Ludovic Piette-Montfoucault was a French Impressionist painter.

Camille Pissarro was a Danish-French Impressionist and Neo-Impressionist painter born on the island of St Thomas. His importance resides in his contributions to both Impressionism and Post-Impressionism. Pissarro studied from great forerunners, including Gustave Courbet and Jean-Baptiste-Camille Corot. He later studied and worked alongside Georges Seurat and Paul Signac when he took on the Neo-Impressionist style at the age of 54.

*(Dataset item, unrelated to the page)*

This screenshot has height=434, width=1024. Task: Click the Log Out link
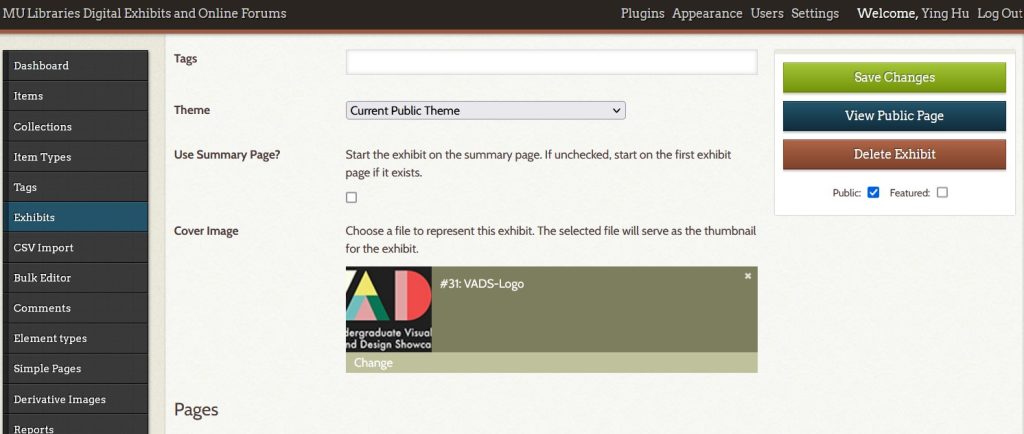point(999,14)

Pierre-Auguste Renoir, was a French artist who was a leading painter in the development of the Impressionist style. As a celebrator of beauty and especially feminine sensuality, it has been said that "Renoir is the final representative of a tradition which runs directly from Rubens to Watteau."

Jules Alphonse Ernest Renoux was a French painter working during the height of French Impressionism and the Belle Epoque.

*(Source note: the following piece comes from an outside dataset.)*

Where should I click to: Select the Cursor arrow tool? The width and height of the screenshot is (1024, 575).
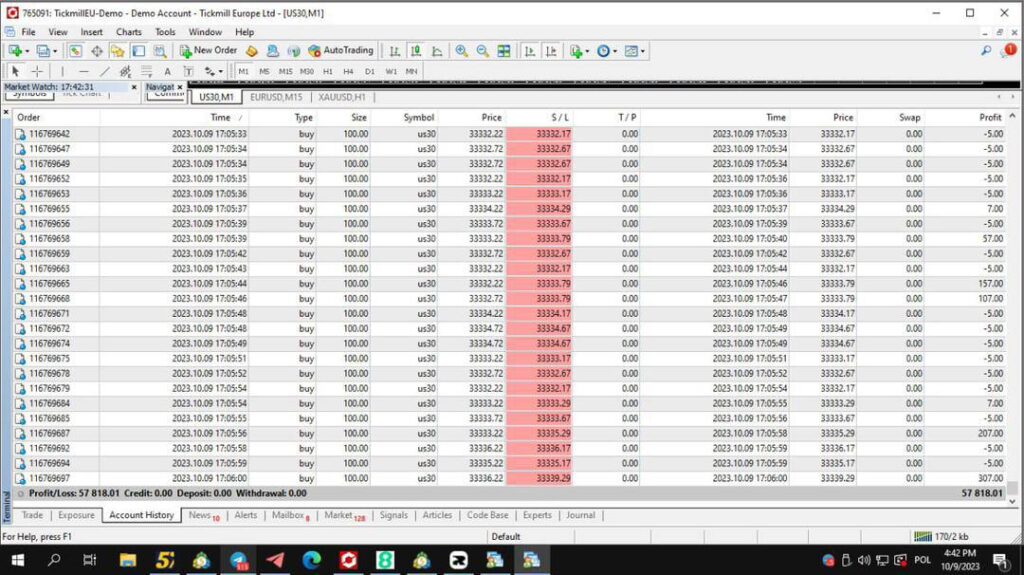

Stanislas-Henri Rouart was a French industrialist, impressionist painter, and art collector. His son Ernest married the painter Julie Manet.

Alfred Sisley was an Impressionist landscape painter who was born and spent most of his life in France, but retained British citizenship. He was the most consistent of the Impressionists in his dedication to painting landscape en plein air. He deviated into figure painting only rarely and, unlike Renoir and Pissarro, found that Impressionism fulfilled his artistic needs.

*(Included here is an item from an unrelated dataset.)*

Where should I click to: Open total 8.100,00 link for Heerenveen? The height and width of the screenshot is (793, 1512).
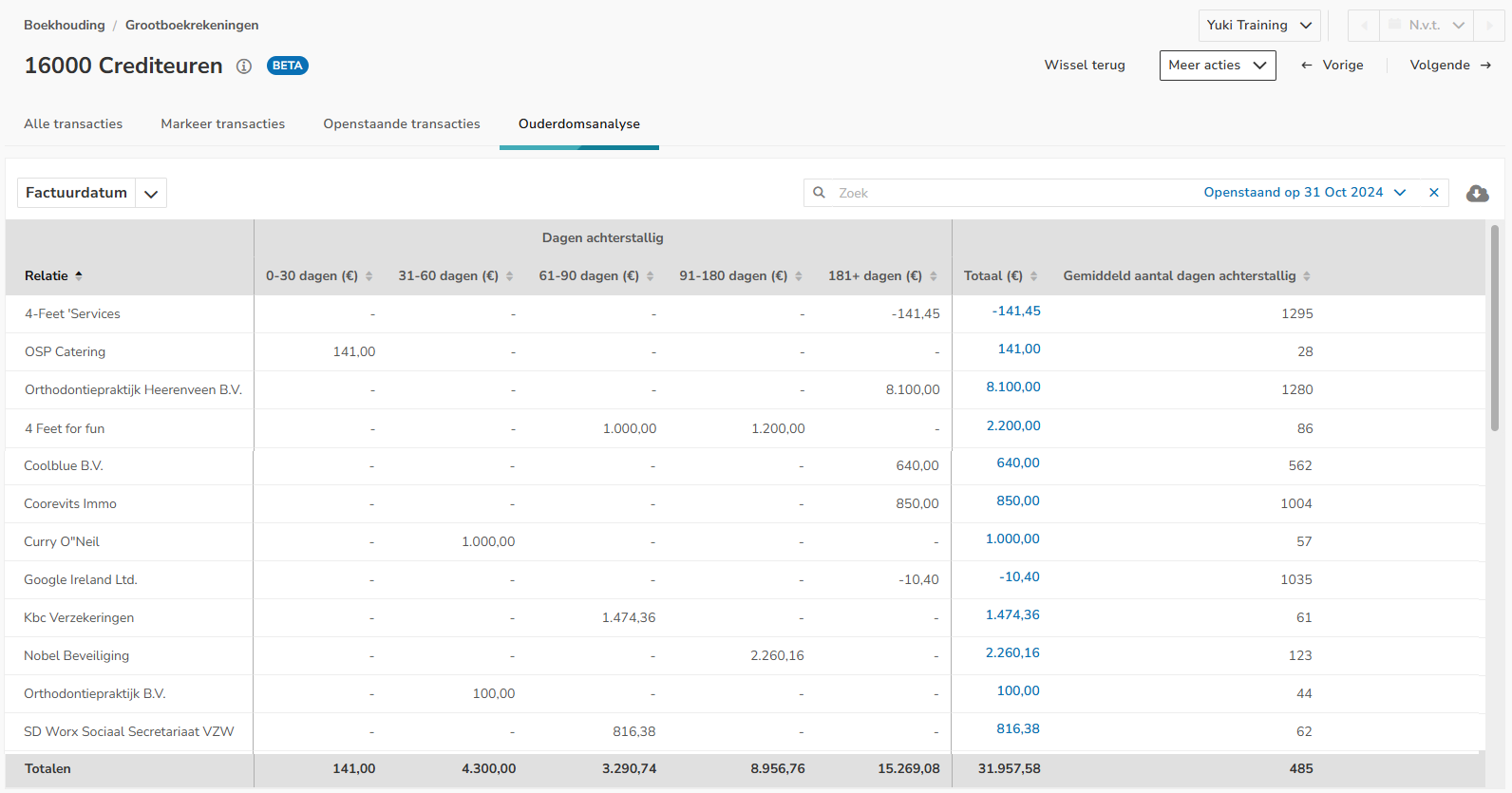(x=1012, y=387)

Alfred Smith (1854–1932) was a French artist from Bordeaux who painted in the impressionist, post-impressionist and fauvist style. Some of his works resemble the early works of Claude Monet.

Eugène Lawrence Vail or simply Eugène Vail, was a French-American painter; best known for his works of village scenes in the Impressionistic style.

Pierre Adolphe Valette was a French Impressionist painter. His most acclaimed paintings are urban landscapes of Manchester, now in the collection of Manchester Art Gallery. Today, he is chiefly remembered as L. S. Lowry's tutor.

Georges Valmier was a French painter. His work encompassed the great movements in the modern history of painting, starting with Impressionism in his early years, then Cubism which he discovered when he was around 25 years old, and finally Abstractionism from 1921. He also designed sets and costumes for theater and ballet, and models for fabrics, carpets, and other objects. His oil paintings do not exceed 300 in number, since Valmier died prematurely at the age of 51. His paintings were the culmination of many preparatory drafts in gouaches, multiple versions of which are works in themselves and reflect his penchant for colors and remarkably inventive shapes. Valmier was also a musician, he performed the works of Debussy, Ravel, Fauré, and Satie at major concerts and in churches, and had a decisive influence on the career of André Jolivet.

Paul Vogler was a French painter in the Impressionist style, known mostly for his landscapes.